You wait a few more months and then make an appointment with a building engineer. He comes by and shakes his head in agreement. He says he has seen this before. "Not much you can do, but keep an eye on it." He gives you a gallon of lighter-colored paint to make the ceiling look higher. It seems cosmetic, but you do it anyway.
A year passes and the ceiling is definitely lower and looking looming! You have been working at other activities ignoring it, but did move down the drapery rods so that they no longer touch the top of the ceiling. The engineer says you are lucky that you built the house with such high ceilings because those homes with lower or regular ceilings have less flexibility in dealing with the changes.
As the months pass you realize that just moving drapery rods is the smallest of sacrifices that are going to be made in the months and perhaps, years ahead. The windows themselves may soon get pressure and then be dangerous! Yes, you can crawl on your hands and knees for a while, but eventually, the house will collapse and you will have to move. If you live with someone who cannot crawl, that will have to be fixed!

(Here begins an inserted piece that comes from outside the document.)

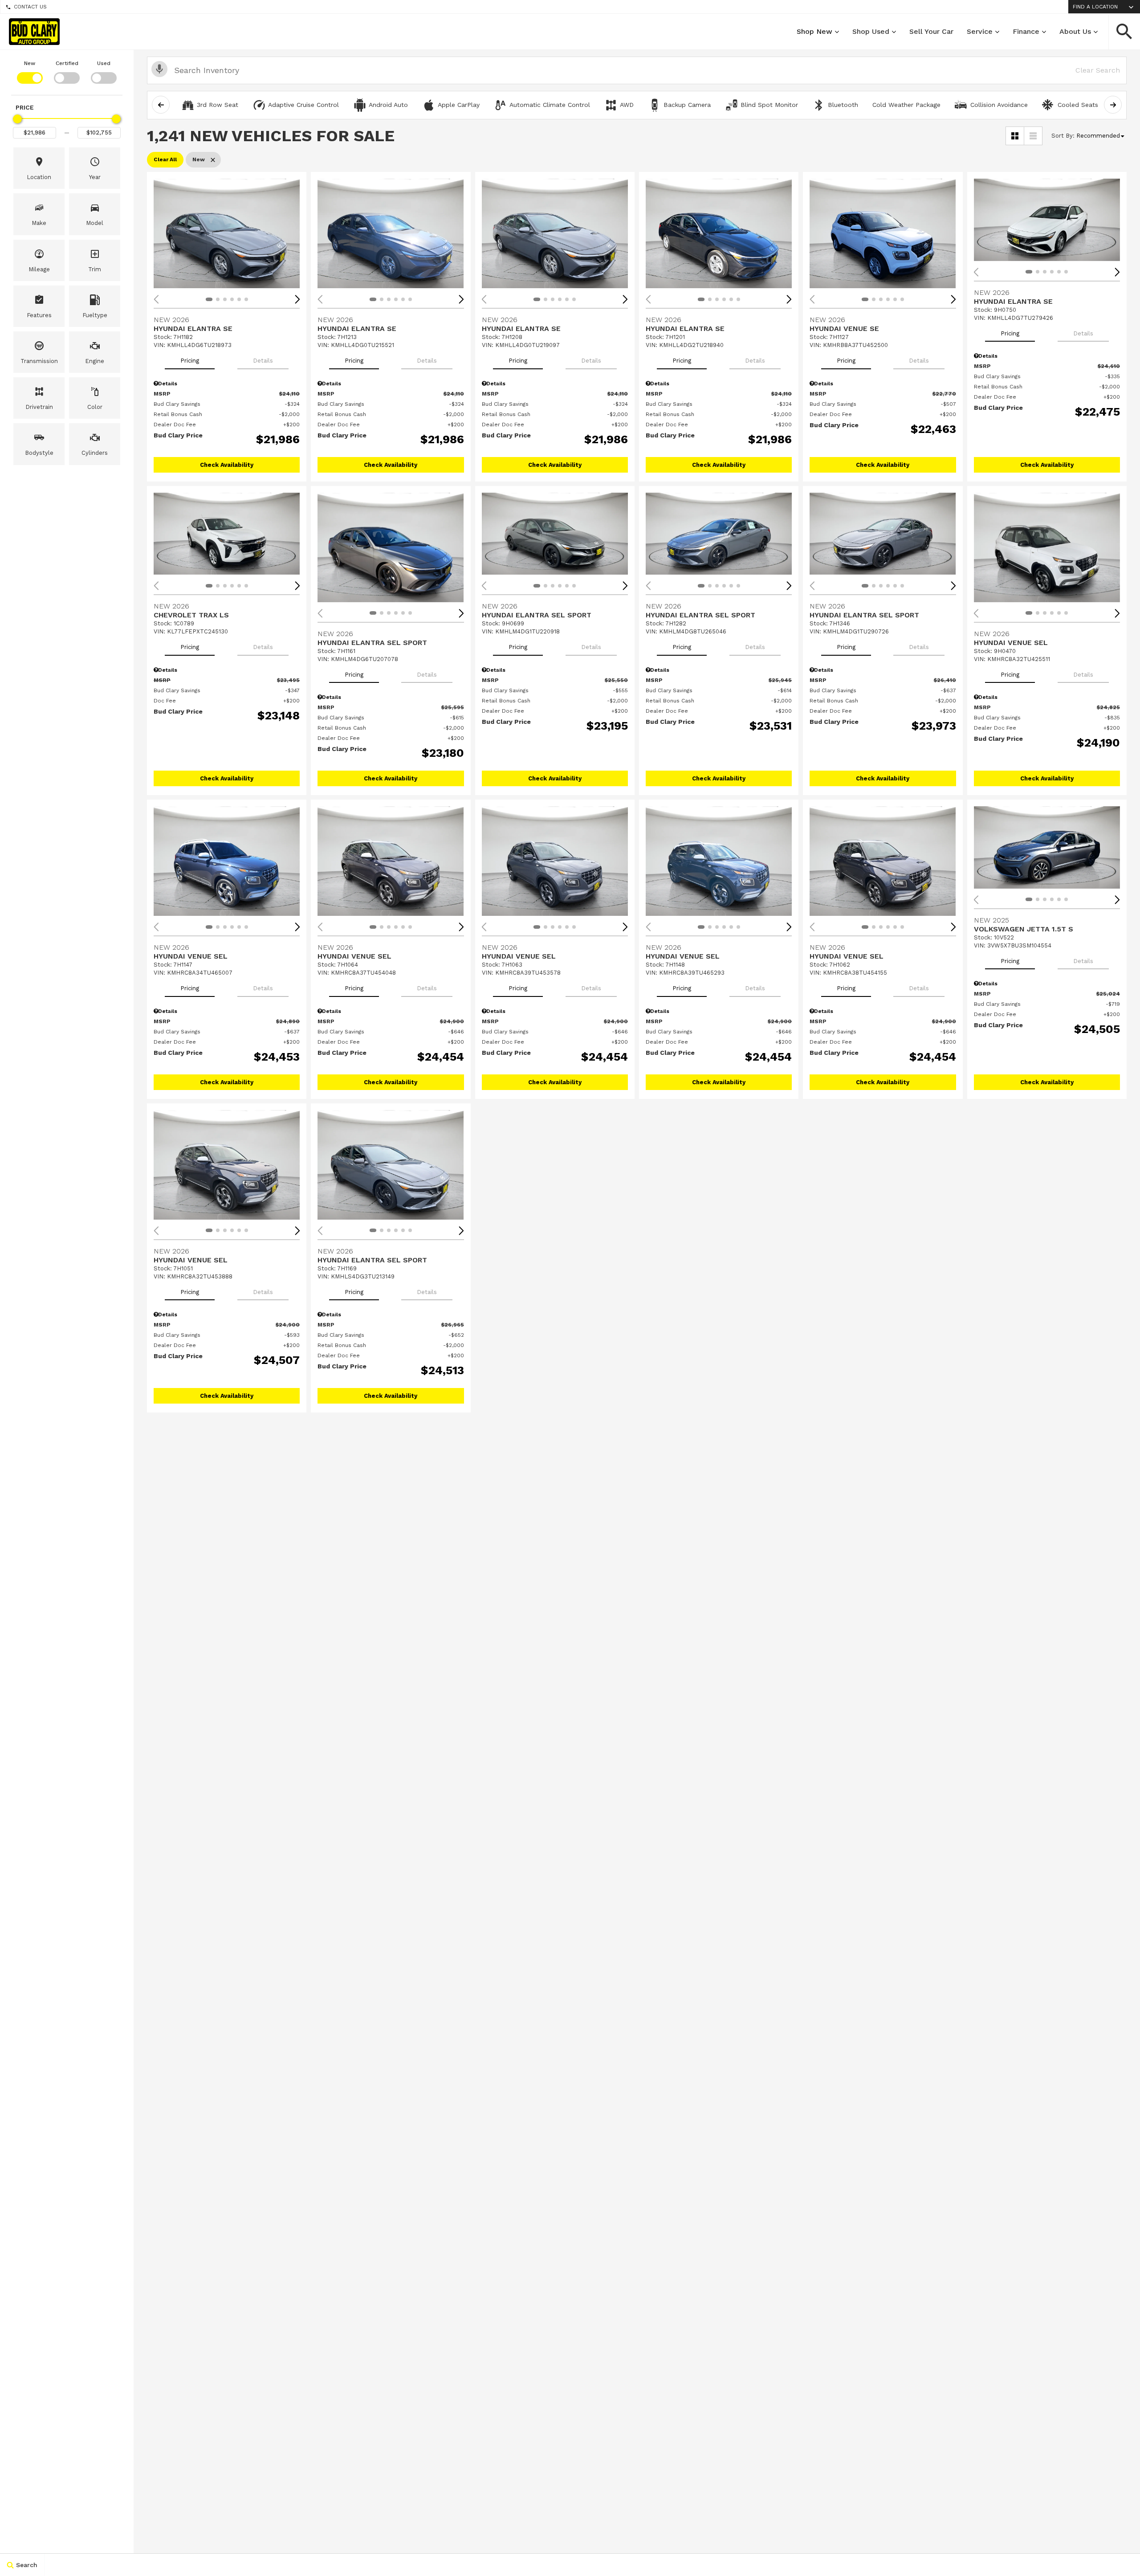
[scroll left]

Well, if you have followed me this far, I appreciate your stubborn tenacity. Above is a rather weak analogy, and yet something that came to me when I was having a man who had been laid off and needed money come to add some trim to my bookcases and paint the cracks in my house. It took three days of living in spackle dust and chair covers and a lack of privacy. It was surprisingly stressful.
Above is the story of how looming pressure affects those of us who live with someone who has dementia. Days go by and you do not notice. Then one morning he asks you the same question three times within a half hour. At dinner, he thinks he is eating a salad of tomatoes and avocados and it is a salad of orange slices and avocados. During a busy day, he may interrupt me 5 to ten times to help him with an email, a phone call, or to find something important.
Please do not praise me for my patience. I have no patience. It is tax season, and there is a big project being set up (ANOTHER LONG TEDIOUS STORY), and we have a two-week cruise in March with lots of details. My family is going on this cruise, so we really want to join them as it may very well be the last time we are all together.
I have cajoled and argued and sighed on the worst days, and then a week of normal goes by and I forget where I am in the grand scheme of things. Yes, there are lots of tools and helpful procedures and I have started to use a few. I also think writing about it is helpful to me, while perhaps annoying to my readers.